Carle Pieters della Brown University, nel Rhode Island, ha studiato con i suoi colleghi i dati raccolti dalla missione indiana Chandrayaan-1 - la prima missione sulla luna organizzata da Nuova Dehli - e ha scoperto prove spettrografiche della presenza dell'acqua. Secondo gli studiosi, la concentrazione è maggiore all'altezza dei poli.

"Quando diciamo 'acqua sulla luna', non ci riferiamo a laghi, oceani, mari e nemmeno a pozzanghere. Acqua sulla luna significa molecole di acqua e idrossili (idrogeno e ossigeno) che entrano in contatto con molecole di roccia e di polvere, più precisamente nei primi millimetri della superficie lunare", ha spiegato Pieters in un comunicato.

Jessica Sunshine e i suoi colleghi della University of Maryland si sono serviti di una mappatura della luna a infrarossi fatta dalla navicella spaziale "Deep Impact", mentre Roger Clark e i suoi colleghi dello U.S. Geological Surveys, per trovare l'acqua, si sono serviti di uno spettrometro - uno strumento che usa la variazione elettromagnetica per analizzare gli elementi e gli agenti chimici che riflettono le onde della luce - dalla navicella Cassini.

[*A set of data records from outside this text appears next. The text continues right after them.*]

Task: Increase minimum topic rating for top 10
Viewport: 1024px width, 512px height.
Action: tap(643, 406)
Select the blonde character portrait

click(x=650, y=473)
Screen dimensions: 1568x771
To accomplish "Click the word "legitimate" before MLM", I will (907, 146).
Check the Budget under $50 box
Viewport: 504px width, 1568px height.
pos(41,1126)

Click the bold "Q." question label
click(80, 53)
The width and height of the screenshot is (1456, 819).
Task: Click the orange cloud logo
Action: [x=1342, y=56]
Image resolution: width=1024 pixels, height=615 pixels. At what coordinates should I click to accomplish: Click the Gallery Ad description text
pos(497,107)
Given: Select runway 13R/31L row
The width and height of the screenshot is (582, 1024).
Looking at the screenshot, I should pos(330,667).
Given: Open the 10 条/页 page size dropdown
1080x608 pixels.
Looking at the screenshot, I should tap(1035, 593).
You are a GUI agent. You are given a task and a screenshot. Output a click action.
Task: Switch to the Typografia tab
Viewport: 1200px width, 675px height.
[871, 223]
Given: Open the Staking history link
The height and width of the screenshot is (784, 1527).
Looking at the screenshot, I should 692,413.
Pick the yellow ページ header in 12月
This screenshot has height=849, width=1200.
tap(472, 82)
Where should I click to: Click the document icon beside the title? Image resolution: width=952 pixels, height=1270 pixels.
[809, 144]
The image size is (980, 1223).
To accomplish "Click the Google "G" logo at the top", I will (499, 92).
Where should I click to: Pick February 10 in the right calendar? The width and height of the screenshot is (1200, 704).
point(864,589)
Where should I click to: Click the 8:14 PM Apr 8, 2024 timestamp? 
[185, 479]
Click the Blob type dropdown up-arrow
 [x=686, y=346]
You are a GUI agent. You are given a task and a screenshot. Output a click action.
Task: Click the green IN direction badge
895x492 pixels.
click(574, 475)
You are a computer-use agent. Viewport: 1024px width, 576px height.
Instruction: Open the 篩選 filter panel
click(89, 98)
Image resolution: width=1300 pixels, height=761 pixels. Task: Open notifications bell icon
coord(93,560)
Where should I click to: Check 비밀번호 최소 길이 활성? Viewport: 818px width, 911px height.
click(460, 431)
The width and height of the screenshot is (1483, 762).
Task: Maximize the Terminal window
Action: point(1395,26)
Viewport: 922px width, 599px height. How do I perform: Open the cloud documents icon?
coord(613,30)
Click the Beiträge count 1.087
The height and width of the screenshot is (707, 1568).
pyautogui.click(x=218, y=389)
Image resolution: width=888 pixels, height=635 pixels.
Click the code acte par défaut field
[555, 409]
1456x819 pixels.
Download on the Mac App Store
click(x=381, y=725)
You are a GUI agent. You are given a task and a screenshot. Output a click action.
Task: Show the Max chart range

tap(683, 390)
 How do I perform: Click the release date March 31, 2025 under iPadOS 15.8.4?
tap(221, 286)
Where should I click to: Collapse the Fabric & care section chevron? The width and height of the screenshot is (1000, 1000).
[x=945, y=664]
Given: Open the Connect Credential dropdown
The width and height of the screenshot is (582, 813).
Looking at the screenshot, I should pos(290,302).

"Ci potrebbero essere regioni assai più 'umide' da scoprire, a giudicare dai siti che abbiamo esaminato fin qui", scrive Paul Lucey della University of Hawaii pur non avendo fatto lui parte di nessuna delle tre missioni.

"E' possibile, inoltre, che i rari minerali che dimostrano la presenza di acqua osservati nelle precedenti analisi di campioni lunari - sulla cui affidabilità si era discusso perché contaminati da agenti atmosferici terrestri - potrebbero essere indigeni. Forse la conseguenza più importante di queste ultime esplorazioni, è che dovremo riesaminare attentamente l'assunto secondo il quale la luna sarebbe arida. Non è così", ha aggiunto.

Il mese prossimo, la missione della Nasa per lo studio dei crateri della luna cercherà acqua, facendo schiantare una grande navicella sulla superficie lunare.